Goldman Sachs Group Inc., Citigroup Inc. and 10 other banks have restrained market competition for credit default swaps in violation of U.S. antitrust law, a union pension plan claimed in a federal court complaint.
“The CDS market has been starkly divided between those who control and distort the market and those who, in order to participate in the market, must abide their distortions,” according to the complaint filed May 3 by a suburban Cleveland union pension plan at the U.S. courthouse in Chicago.
Sheet Metal Workers Local No. 33 Cleveland District Pension Plan, based in Parma, Ohio, seeks damages for what it says are “substantial injuries” it and people and entities on the “buy side” sustained in buying or selling CDS contracts to the “sell side” dealer-defendants between 2008 and 2011.

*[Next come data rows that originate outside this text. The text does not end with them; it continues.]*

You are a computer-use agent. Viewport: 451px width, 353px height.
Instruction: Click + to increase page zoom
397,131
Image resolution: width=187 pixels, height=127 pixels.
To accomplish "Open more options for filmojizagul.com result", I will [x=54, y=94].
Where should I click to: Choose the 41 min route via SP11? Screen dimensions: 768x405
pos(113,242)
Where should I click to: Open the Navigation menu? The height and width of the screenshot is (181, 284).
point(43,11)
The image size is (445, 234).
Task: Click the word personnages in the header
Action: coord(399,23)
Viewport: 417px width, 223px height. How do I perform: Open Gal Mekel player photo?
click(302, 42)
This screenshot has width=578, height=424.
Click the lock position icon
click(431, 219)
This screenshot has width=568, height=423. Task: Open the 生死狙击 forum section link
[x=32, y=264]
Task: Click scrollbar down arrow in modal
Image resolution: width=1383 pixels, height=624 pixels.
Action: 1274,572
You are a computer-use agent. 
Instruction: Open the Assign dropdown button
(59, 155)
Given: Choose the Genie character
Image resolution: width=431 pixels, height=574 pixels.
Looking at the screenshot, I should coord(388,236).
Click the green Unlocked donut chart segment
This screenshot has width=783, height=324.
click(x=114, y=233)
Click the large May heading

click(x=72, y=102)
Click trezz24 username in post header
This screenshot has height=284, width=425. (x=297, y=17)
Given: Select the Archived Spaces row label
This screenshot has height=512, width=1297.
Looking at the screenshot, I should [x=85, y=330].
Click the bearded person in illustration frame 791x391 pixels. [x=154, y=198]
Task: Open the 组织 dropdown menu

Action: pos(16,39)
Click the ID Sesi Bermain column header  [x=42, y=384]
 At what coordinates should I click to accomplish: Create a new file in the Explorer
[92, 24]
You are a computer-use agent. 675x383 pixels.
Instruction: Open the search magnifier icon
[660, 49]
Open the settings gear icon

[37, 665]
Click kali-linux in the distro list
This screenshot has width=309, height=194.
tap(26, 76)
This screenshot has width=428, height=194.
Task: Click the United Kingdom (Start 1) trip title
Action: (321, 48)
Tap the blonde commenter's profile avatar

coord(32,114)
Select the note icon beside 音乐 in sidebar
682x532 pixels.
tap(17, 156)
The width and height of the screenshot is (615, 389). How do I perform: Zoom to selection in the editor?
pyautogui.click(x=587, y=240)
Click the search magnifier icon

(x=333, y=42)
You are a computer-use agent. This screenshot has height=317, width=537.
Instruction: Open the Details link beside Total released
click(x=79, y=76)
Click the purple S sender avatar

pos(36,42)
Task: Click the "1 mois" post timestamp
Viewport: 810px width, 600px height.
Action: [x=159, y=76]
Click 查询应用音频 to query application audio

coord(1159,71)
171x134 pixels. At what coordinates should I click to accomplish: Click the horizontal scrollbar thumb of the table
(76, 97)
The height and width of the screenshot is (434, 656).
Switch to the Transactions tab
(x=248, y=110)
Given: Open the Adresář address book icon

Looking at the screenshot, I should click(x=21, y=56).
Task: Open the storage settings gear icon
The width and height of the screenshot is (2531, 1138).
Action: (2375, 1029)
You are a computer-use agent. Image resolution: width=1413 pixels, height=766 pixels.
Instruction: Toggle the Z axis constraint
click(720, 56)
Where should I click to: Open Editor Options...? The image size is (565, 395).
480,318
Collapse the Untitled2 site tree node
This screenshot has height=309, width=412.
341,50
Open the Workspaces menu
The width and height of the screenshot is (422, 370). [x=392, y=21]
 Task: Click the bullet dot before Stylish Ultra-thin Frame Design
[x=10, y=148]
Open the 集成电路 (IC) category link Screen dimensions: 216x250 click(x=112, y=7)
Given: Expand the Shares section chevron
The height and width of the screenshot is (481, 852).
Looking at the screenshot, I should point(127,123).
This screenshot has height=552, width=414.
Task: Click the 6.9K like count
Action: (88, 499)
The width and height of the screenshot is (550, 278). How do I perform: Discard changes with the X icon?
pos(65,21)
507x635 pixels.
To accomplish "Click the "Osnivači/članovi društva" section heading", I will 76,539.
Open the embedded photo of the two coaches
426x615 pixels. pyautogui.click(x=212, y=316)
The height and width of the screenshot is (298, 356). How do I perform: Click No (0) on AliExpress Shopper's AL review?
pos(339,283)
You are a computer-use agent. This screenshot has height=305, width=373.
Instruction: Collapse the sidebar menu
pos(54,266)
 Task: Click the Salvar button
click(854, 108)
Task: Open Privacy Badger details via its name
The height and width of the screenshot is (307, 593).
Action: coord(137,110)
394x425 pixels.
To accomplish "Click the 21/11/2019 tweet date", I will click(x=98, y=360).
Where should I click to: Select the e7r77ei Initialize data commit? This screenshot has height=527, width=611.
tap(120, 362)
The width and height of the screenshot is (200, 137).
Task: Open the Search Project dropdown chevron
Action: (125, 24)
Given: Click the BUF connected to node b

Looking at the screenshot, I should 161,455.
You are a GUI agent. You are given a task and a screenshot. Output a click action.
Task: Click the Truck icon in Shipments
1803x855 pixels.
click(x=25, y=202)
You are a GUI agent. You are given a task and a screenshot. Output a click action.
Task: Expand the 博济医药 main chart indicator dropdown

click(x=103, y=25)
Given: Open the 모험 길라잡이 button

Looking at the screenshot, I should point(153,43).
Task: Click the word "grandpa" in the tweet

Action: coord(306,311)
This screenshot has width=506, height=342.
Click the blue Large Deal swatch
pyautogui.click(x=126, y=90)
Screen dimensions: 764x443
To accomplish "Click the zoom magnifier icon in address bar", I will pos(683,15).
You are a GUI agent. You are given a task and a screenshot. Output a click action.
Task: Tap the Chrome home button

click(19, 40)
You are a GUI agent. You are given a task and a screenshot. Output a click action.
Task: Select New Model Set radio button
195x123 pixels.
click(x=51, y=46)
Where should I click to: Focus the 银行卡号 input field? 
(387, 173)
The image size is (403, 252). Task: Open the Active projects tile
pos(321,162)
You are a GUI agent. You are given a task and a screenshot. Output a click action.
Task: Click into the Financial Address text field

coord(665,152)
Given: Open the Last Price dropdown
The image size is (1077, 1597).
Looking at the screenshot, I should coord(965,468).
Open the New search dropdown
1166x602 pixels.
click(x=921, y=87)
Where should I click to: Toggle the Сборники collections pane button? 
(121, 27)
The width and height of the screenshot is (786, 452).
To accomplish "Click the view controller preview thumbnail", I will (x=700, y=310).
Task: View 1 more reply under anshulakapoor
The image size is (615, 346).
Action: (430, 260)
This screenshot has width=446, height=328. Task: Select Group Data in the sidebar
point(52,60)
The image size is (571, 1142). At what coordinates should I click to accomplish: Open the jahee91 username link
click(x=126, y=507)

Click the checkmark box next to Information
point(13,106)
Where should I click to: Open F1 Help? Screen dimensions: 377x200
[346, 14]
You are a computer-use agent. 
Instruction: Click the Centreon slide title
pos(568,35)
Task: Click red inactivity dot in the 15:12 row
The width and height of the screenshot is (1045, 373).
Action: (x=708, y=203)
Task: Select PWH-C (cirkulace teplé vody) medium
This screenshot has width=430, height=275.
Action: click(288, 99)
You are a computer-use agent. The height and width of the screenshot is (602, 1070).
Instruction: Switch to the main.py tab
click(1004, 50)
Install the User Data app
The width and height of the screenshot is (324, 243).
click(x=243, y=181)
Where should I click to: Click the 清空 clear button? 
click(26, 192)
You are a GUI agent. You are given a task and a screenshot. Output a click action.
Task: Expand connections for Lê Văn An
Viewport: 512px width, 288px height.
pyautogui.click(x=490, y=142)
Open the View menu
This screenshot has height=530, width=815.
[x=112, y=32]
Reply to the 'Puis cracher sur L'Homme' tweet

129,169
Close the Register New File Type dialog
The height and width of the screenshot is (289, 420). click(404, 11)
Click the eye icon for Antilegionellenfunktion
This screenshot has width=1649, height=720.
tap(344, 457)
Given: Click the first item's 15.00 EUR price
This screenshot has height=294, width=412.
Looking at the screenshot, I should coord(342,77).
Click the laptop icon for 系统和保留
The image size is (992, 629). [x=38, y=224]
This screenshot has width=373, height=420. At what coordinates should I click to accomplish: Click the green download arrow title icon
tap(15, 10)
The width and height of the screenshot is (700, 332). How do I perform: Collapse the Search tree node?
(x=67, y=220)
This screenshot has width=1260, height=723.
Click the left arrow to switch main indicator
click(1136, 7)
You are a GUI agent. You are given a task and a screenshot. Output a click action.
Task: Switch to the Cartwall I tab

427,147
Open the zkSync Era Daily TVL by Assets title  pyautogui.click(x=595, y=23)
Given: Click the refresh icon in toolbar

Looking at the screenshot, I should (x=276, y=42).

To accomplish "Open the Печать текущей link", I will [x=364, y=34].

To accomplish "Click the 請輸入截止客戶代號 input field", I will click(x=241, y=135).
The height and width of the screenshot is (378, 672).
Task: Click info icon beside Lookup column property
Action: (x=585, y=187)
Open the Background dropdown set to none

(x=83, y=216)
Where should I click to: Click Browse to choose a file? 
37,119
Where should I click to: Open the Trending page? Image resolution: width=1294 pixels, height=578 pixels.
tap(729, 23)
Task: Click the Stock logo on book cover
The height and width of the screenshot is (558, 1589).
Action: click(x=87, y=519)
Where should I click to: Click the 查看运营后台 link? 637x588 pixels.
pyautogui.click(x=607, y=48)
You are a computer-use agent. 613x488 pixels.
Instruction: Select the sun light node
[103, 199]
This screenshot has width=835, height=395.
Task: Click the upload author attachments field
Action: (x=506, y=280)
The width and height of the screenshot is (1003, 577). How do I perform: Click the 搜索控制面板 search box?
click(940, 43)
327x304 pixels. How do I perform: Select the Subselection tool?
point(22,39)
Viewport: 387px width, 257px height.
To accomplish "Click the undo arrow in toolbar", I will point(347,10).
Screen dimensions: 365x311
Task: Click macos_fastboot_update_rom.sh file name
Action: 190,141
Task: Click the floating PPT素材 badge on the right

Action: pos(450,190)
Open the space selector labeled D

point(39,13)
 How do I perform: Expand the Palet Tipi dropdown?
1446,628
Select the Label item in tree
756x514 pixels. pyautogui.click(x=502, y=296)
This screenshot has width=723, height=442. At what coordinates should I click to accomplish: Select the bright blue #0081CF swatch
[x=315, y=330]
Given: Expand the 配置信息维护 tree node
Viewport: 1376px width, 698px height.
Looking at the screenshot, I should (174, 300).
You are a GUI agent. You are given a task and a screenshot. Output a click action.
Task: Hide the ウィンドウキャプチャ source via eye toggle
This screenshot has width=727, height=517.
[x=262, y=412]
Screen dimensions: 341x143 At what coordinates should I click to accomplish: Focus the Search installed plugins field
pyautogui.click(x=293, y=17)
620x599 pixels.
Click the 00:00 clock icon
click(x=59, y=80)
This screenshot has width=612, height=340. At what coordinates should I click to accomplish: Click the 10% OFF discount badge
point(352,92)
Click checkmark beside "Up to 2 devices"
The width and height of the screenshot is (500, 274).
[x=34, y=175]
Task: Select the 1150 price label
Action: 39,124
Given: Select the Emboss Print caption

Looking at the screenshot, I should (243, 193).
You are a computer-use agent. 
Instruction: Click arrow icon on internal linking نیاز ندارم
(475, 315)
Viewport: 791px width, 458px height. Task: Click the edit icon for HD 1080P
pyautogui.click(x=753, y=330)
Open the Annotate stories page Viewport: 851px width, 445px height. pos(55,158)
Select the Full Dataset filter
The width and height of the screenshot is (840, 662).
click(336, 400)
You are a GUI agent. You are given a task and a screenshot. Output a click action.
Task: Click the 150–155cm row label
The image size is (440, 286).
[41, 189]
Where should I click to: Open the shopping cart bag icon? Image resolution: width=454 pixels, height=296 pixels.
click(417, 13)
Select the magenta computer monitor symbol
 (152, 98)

Credit-default swaps pay the buyer face value if a borrower fails to meet its obligations, less the value of the defaulted debt. The contracts, which investors use to hedge against losses on corporate debt or to speculate on creditworthiness, decline as investor confidence improves and rise as it deteriorates.
Other banks named as defendants in the case include Bank of America Corp., Deutsche Bank AG, and UBS AG.
Spokesman for Goldman Sachs and Citigroup, both based in New York, and Charlotte, North Carolina-based Bank of America, declined to comment on the complaint. Duncan King, a New York- based spokesman for Frankfurt-based Deutsche Bank AG, also declined to comment.
Representatives of the International Swaps & Derivative Association, Steve Kennedy and Lauren Dobbs in New York, didn’t immediately respond to requests for comment.
The European Union has been investigating potentially anticompetitive activity relating to the $24.3 trillion market since 2011.
That probe expanded in March to include whether the ISDA, a trade association, has been involved in an effort to delay or prevent exchanges from entering the credit derivatives business.
In 2011, the EU began investigation whether Deutsche Bank, Citigroup and 14 other lenders had engaged in collusion by giving pricing information to Markit Group Ltd., a London-based financial information business owned in part by 16 banks.
All of the banks sued by the sheet metal workers’ pension plan are part owners in Markit Group, which is named with ISDA as a co-defendant.
While not a party to the case, ICE Clear Credit, an IntercontinentalExchange Inc. unit that clears swaps trades, is identified in the complaint as a co-conspirator.
Chicago-based CME Group Inc. is seeking regulator approval to have swaps information routed to its own database. The sheet metal lawsuit defendants allegedly blocked CME’s efforts to obtain ISDA and Markit permissions necessary to enter the market, according to their complaint.
Bloomberg LP, the parent of Bloomberg News, has filed an application at the Commodity Futures Trading Commission to become a swap data repository.
The case is Sheet Metal Workers Local No. 33 Cleveland District Pension Plan v. Bank of America Corp., 13-cv-03357, U.S. District Court, Northern District of Illinois (Chicago).